Content starts

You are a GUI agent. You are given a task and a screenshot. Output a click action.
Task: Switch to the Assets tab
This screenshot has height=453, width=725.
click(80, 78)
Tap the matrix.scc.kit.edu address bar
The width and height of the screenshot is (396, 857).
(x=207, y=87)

Content ends

■ Exercise requirements: Exactly as they appear above, the records are to be transcribed in full.

■ Task solution:
You are a GUI agent. You are given a task and a screenshot. Output a click action.
Task: Switch to the Assets tab
This screenshot has height=453, width=725.
click(80, 78)
Tap the matrix.scc.kit.edu address bar
The width and height of the screenshot is (396, 857).
(x=207, y=87)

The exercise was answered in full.